Ich verstehe die meisten Verschwörungstheorien nicht wirklich. Einerseits sind da immer irgendwelche hoch geheimen Gruppen, die die ganze Welt im Griff haben und all unsere Geschicke lenken. Aber andererseits sind sie dann doch wieder zu doof, das mit der Geheimhaltung auf die Reihe zu kriegen und können von jedem Freak mit Internetanschluss problemlos enttarnt werden.
Das ist zum Beispiel die Geschichte mit Planet X. Der, manchmal auch “Nibiru” genannt, soll ein Himmelskörper sein, der unsere Sonne umkreist und alle 3600 Jahre in die Nähe der Erde kommt. Dabei löst er jedes mal große Katastrophen aus und er wird auch 2012 für den Weltuntergang sorgen. Das ist natürlich großer Unsinn. Ich habe hier im Blog schon ausführlich erklärt, warum es so einen Planeten nicht geben kann. Aber – und jetzt kommen wir zur Verschwörung – ich bin ja auch nur ein von der Regierung bezahlter Astronom (stimmt allerdings nicht wirklich) und die weiß zwar schon lange um die Existenz von Planet X, vertuscht das aber gnadenlos um die Massen dumm zu halten. Dass es in der Astronomie nicht so einfach ist, Dinge geheim zu halten, wird von den Verschwörungstheoretikern gerne ignoriert (bzw. wissen sie wohl einfach nicht genug über Astronomie). Den Himmel kann immerhin jeder sehen: man muss nur die Augen auf machen und nach oben sehen. Und ein Planet X wäre mittlerweile so hell dass er mit freiem Auge sofort gesehen werden könnte (und zwar klar und deutlich am Nachthimmel und nicht als seltsames irgendwas das man auf Fotos der Sonne sehen kann).

Material
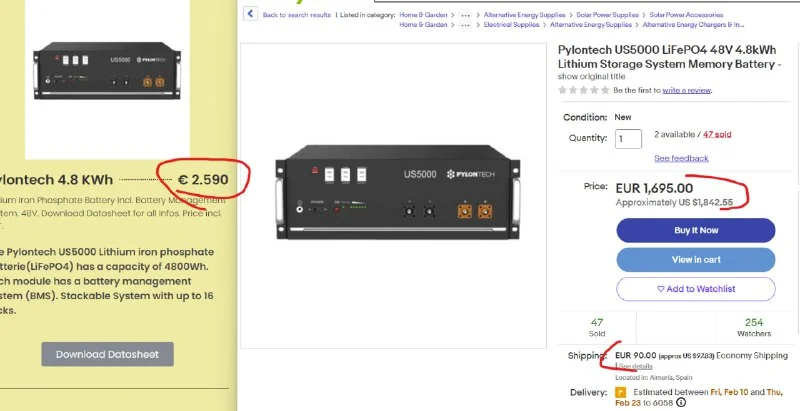Viewport: 800px width, 411px height.
Task: Click the orange delivery badge icon
Action: (620, 393)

Aufgabe
Schreib aus dem Text über Planet X die Stelle von „Ich verstehe die“ bis „problemlos enttarnt werden.“ wörtlich ab. Die Zeilen haben mit dem Text nichts zu tun.

Lösung
Ich verstehe die meisten Verschwörungstheorien nicht wirklich. Einerseits sind da immer irgendwelche hoch geheimen Gruppen, die die ganze Welt im Griff haben und all unsere Geschicke lenken. Aber andererseits sind sie dann doch wieder zu doof, das mit der Geheimhaltung auf die Reihe zu kriegen und können von jedem Freak mit Internetanschluss problemlos enttarnt werden.